- Supplied data -

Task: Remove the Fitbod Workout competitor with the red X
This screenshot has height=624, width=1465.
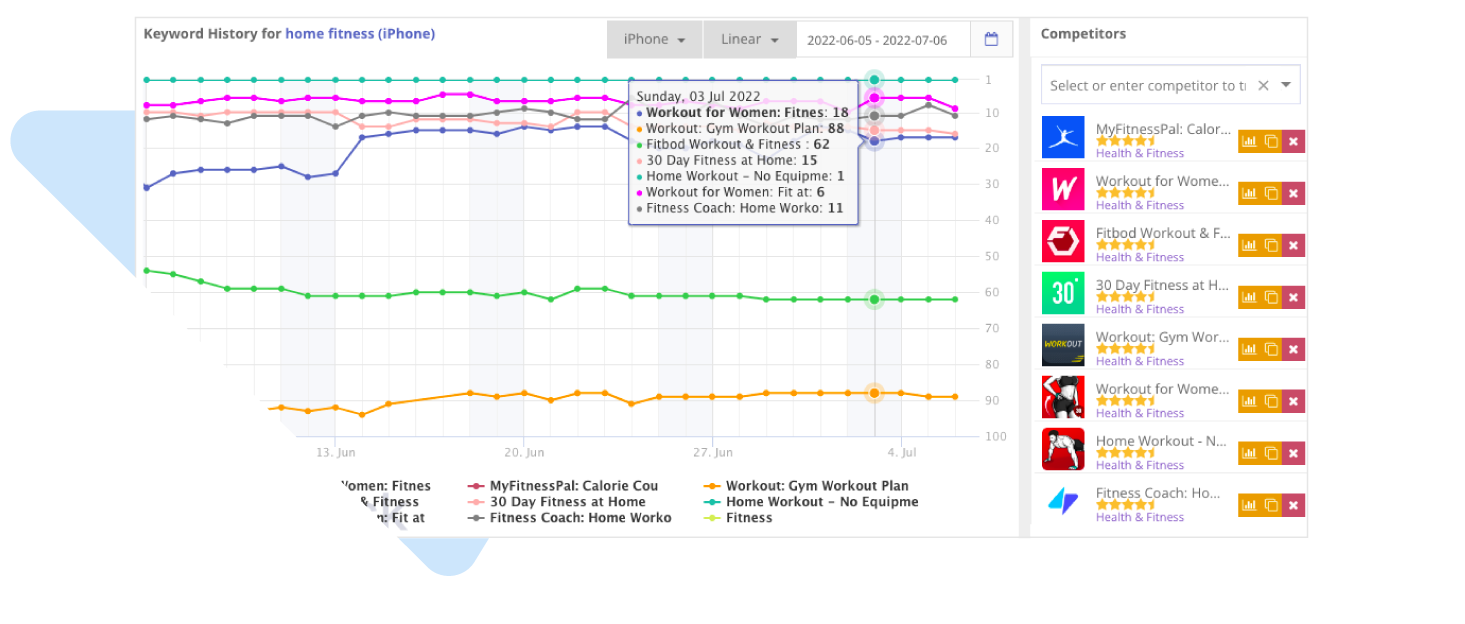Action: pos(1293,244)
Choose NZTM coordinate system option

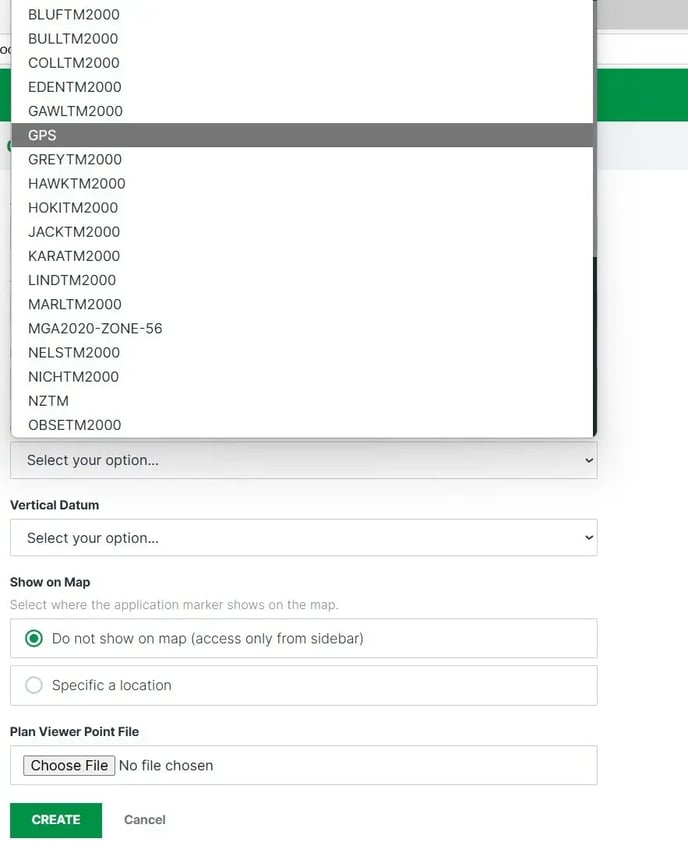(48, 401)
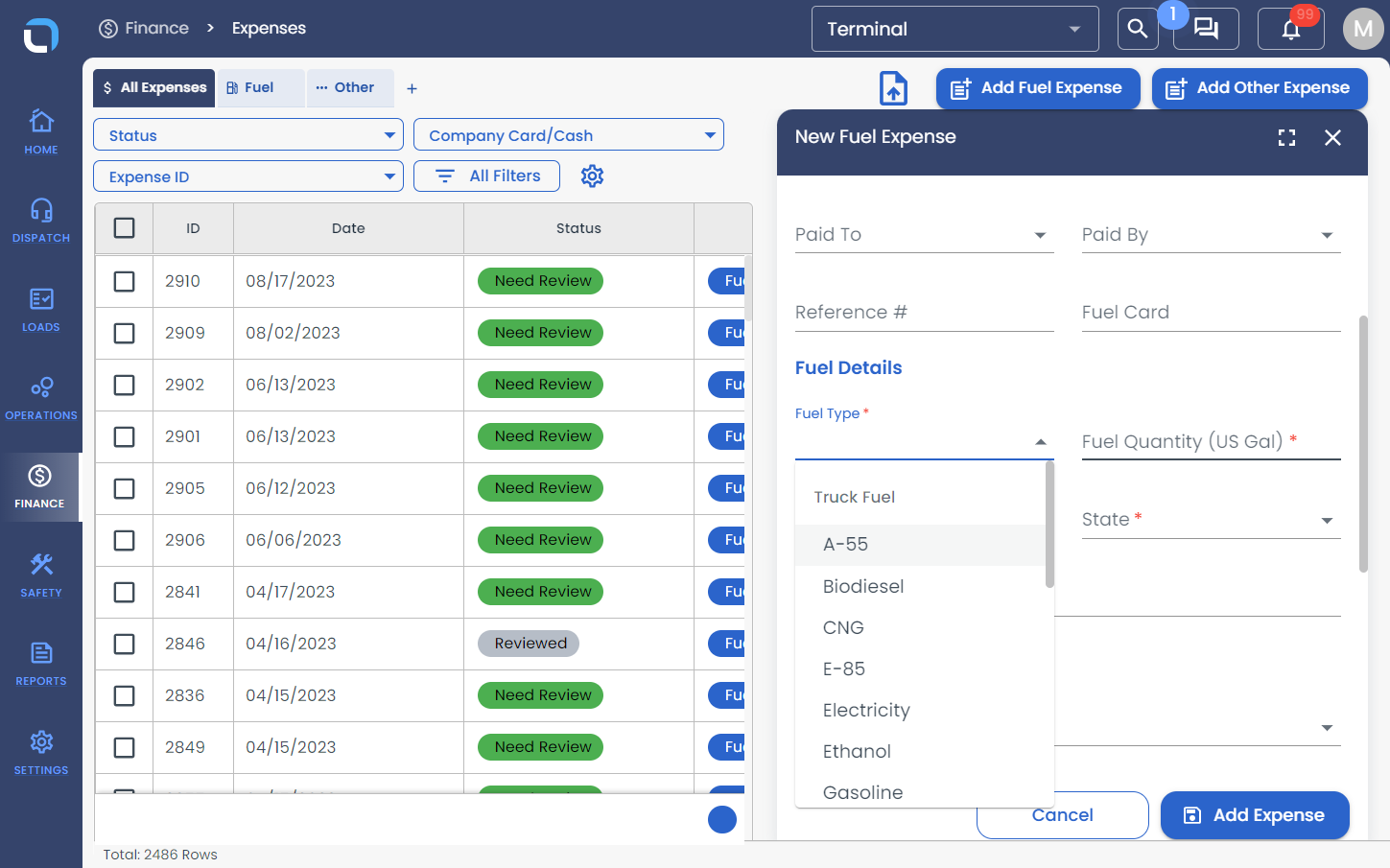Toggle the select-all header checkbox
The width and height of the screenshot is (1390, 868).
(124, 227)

- Try it -
An exact, picture-free copy of the entries is required.

- Result of the exercise -
Task: Remove the Fitbod Workout competitor with the red X
This screenshot has height=624, width=1465.
Action: pos(1293,244)
Choose NZTM coordinate system option

(48, 401)
Toggle the select-all header checkbox
The width and height of the screenshot is (1390, 868).
(124, 227)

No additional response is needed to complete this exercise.